[Stored items]
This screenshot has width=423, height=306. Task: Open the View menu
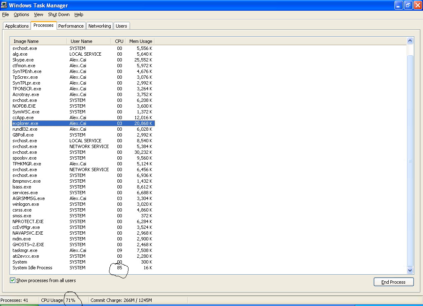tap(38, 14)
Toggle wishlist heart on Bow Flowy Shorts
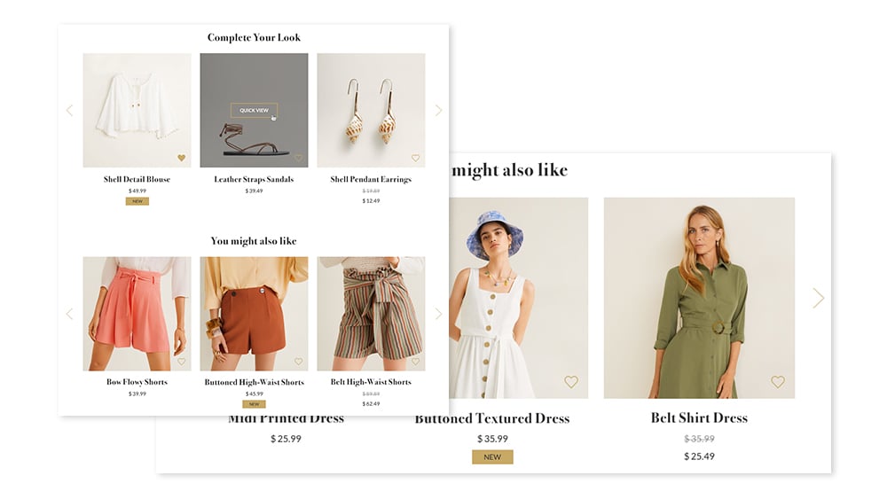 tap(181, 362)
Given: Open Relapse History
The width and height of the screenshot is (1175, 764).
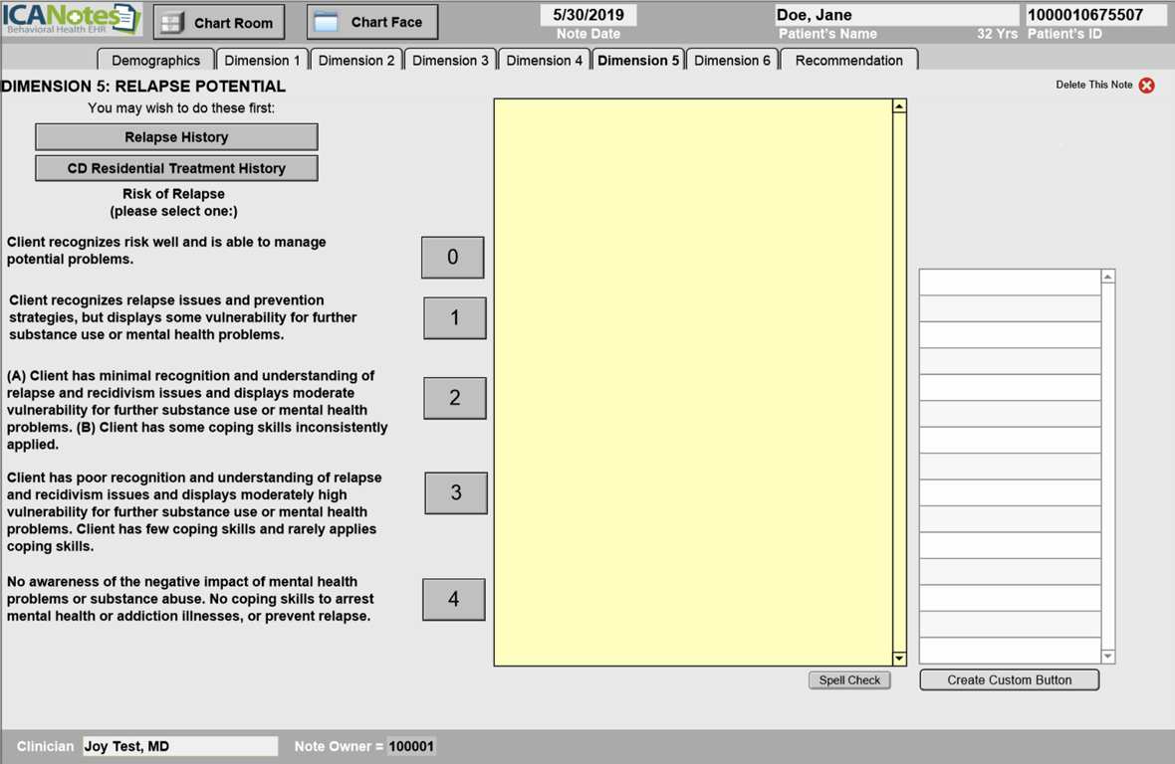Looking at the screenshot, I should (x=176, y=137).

▸ **TASK INSTRUCTIONS**: Omit the pictures and retype exactly the lines from the one containing "Toggle wishlist heart on Bow Flowy Shorts" through the end of the entries above.

▸ **TASK SOLUTION**:
Toggle wishlist heart on Bow Flowy Shorts
 tap(181, 362)
Given: Open Relapse History
The width and height of the screenshot is (1175, 764).
Looking at the screenshot, I should (x=176, y=137).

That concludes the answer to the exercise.